_Material supplied_:

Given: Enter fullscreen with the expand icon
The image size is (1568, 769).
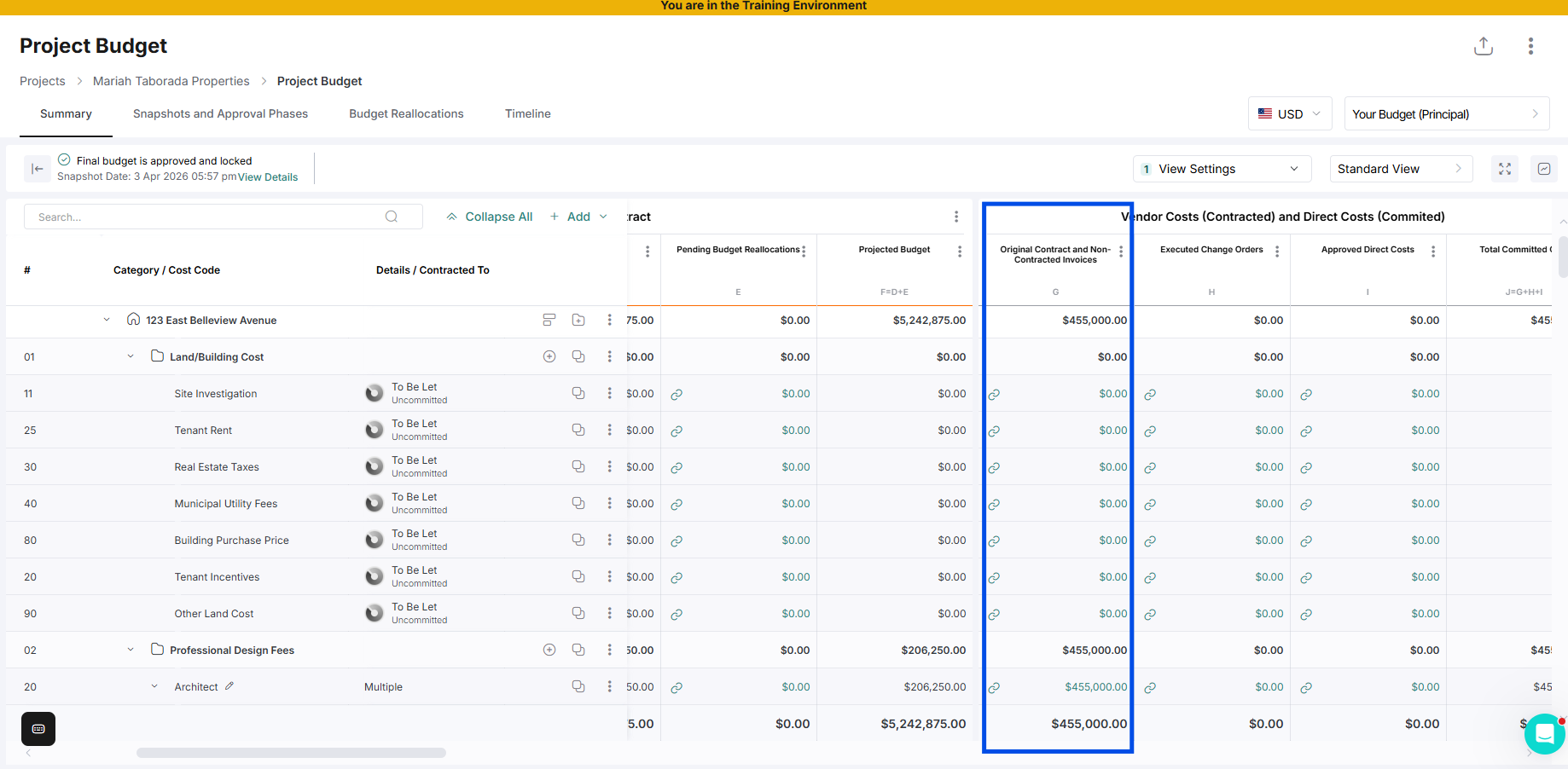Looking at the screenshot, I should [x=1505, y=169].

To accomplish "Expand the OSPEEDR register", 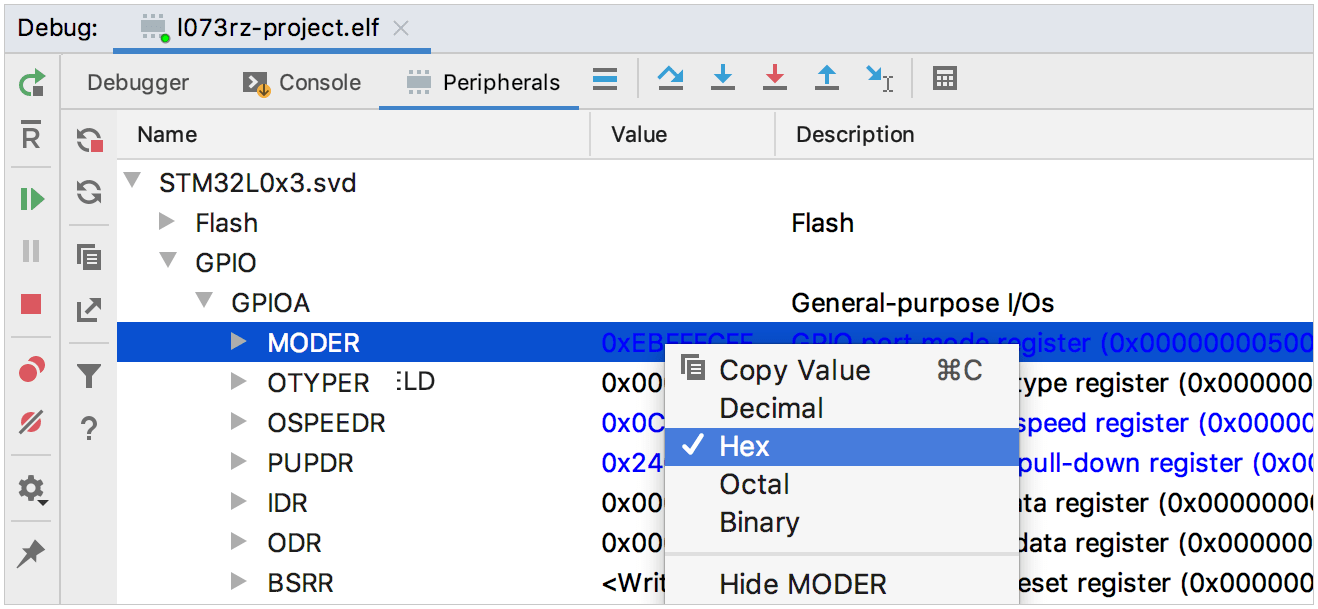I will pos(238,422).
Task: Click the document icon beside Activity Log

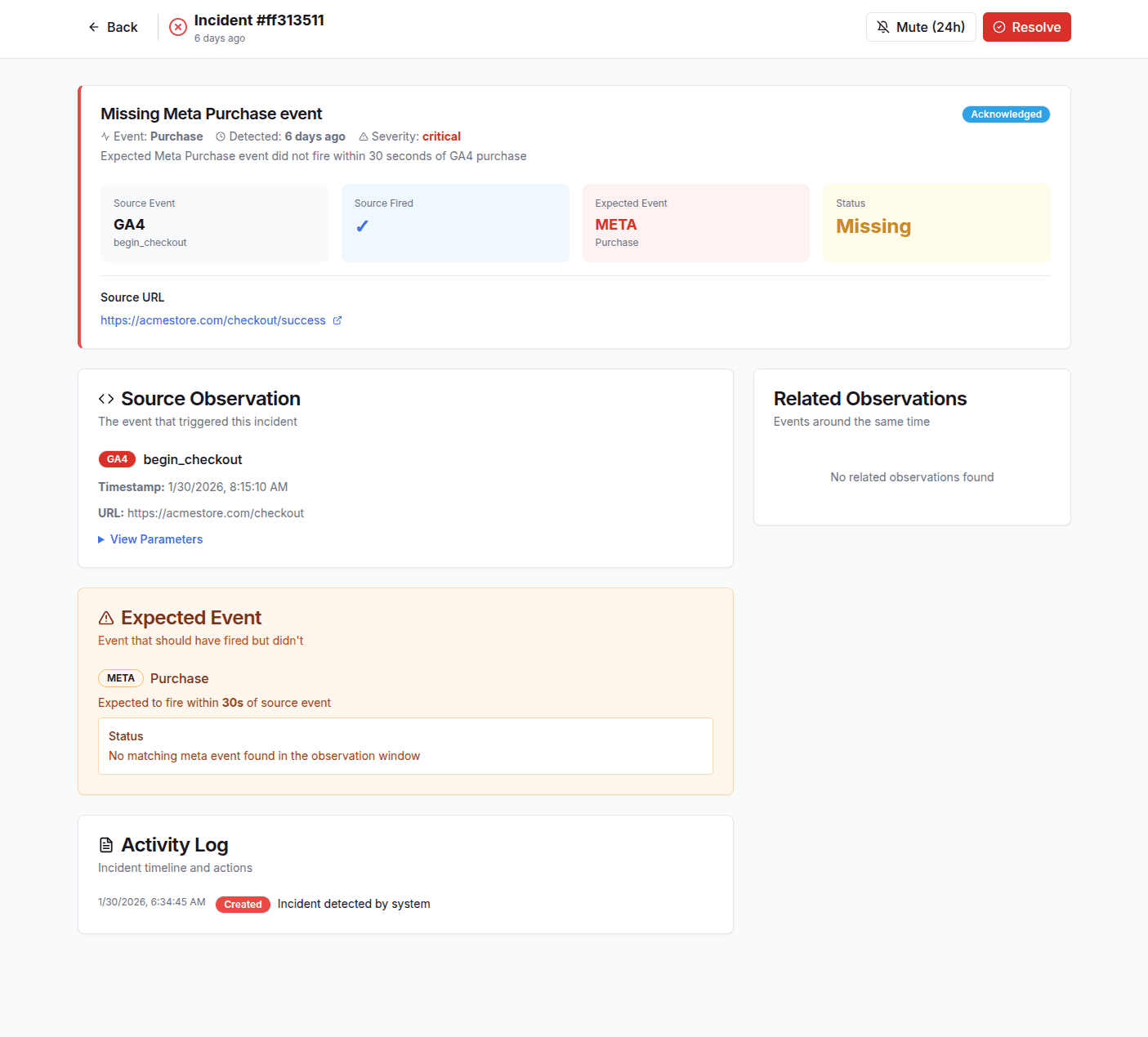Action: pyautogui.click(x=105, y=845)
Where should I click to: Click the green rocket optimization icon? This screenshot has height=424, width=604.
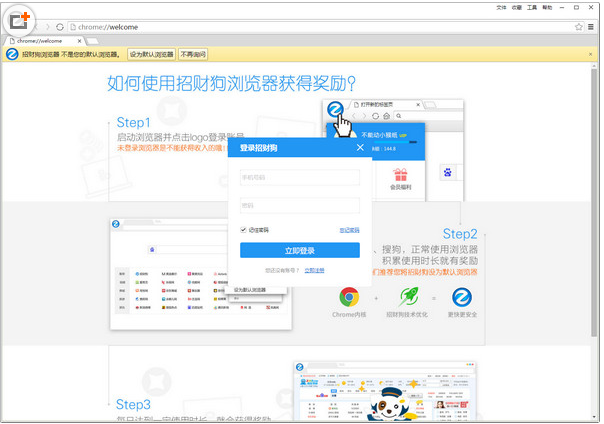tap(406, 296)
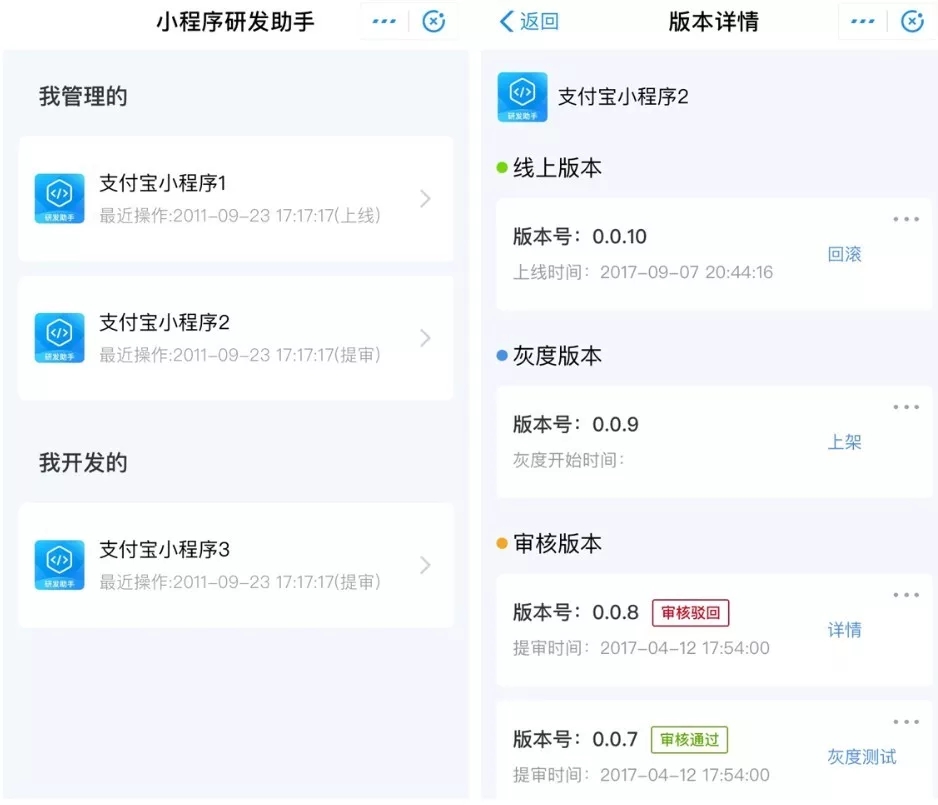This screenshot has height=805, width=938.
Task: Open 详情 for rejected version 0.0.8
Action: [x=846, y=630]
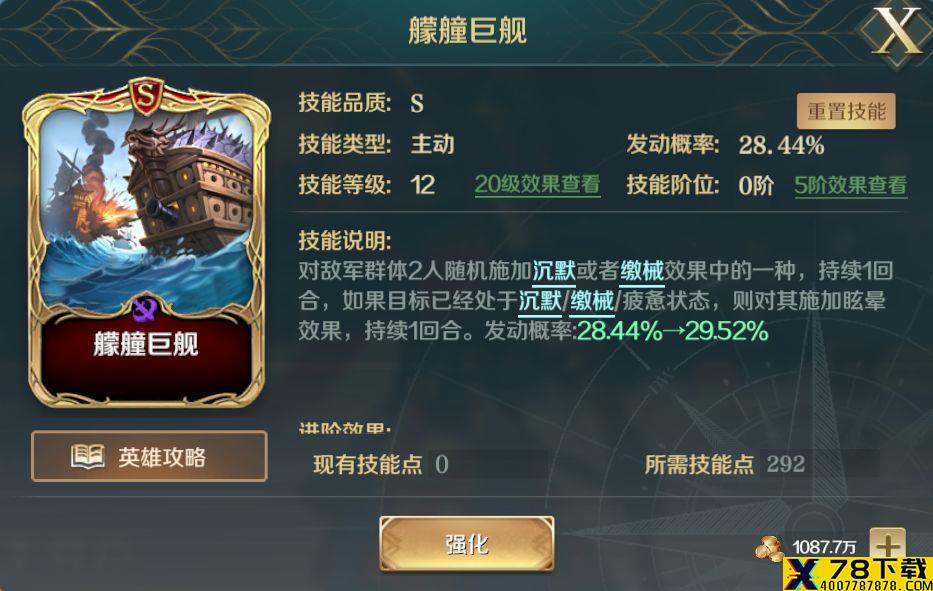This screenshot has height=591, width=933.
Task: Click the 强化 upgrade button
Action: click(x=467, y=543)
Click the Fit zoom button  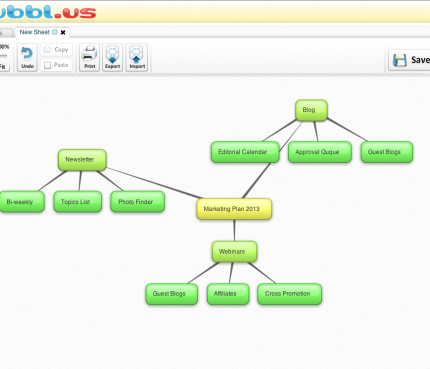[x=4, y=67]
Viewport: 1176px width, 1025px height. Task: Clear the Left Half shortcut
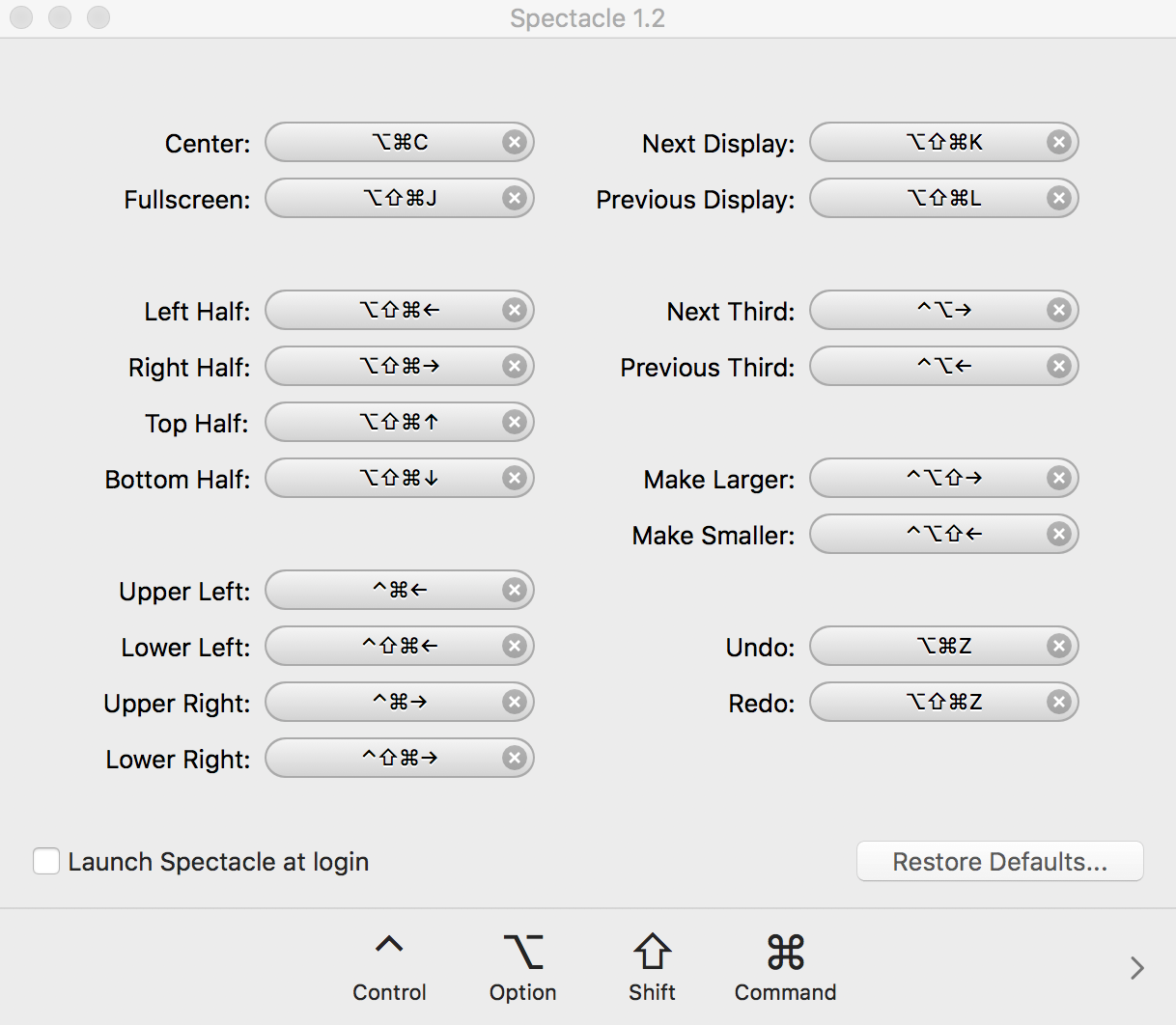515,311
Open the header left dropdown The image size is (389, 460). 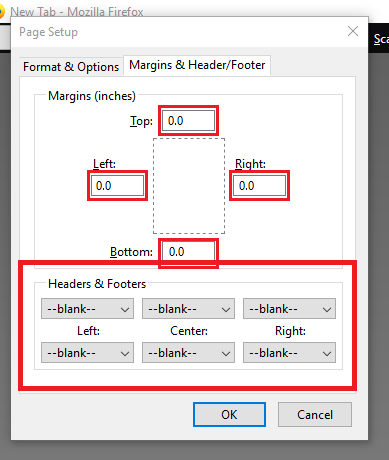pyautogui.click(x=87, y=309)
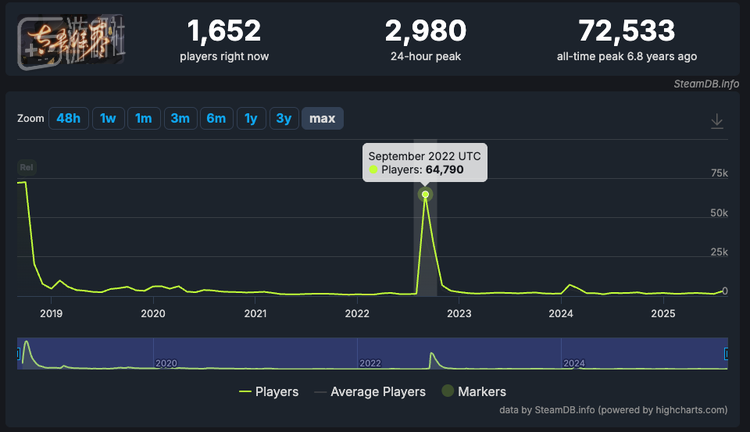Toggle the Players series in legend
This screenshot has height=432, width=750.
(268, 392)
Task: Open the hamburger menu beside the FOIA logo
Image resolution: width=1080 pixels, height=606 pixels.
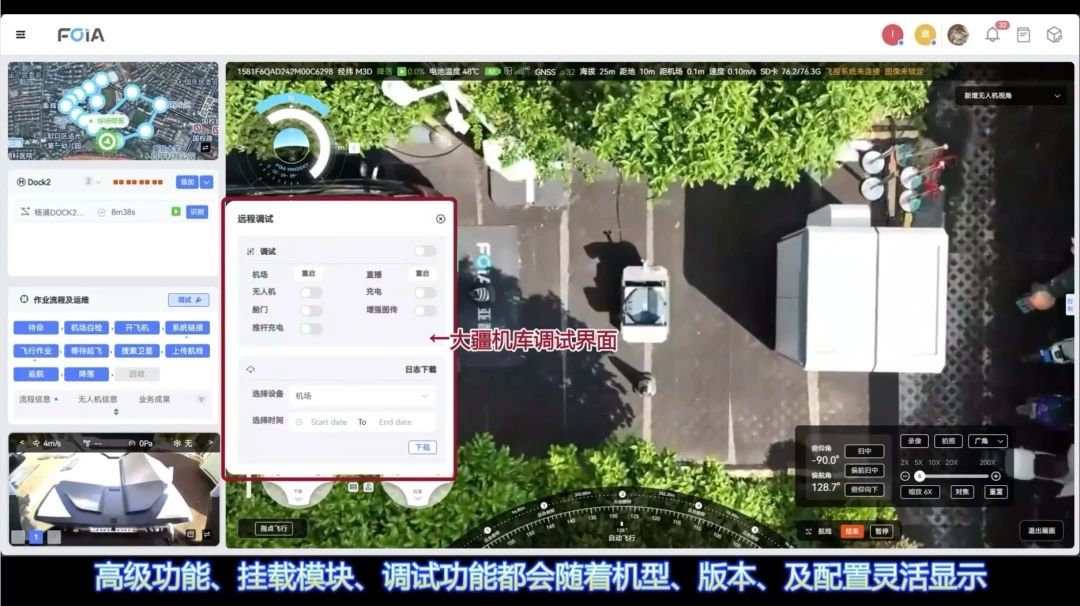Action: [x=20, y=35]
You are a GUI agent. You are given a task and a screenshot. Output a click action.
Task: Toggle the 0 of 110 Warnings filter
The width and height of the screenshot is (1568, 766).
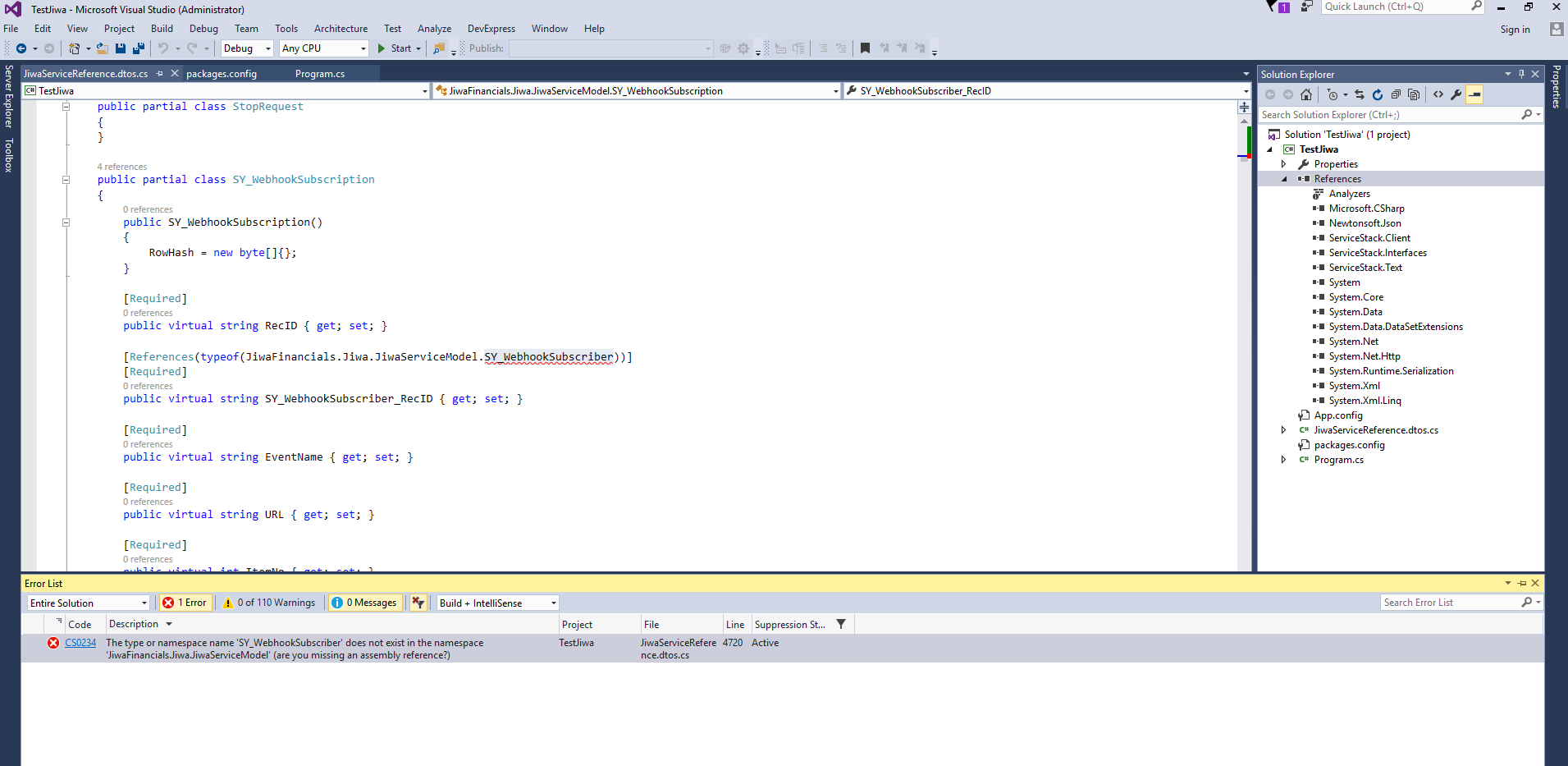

_Task prompt_: Write the lines from the line containing "Task: Toggle the 0 of 110 Warnings filter" through the last line of the data out again exactly, and only those lines; pictures stay out.

_Written answer_:
Task: Toggle the 0 of 110 Warnings filter
The width and height of the screenshot is (1568, 766).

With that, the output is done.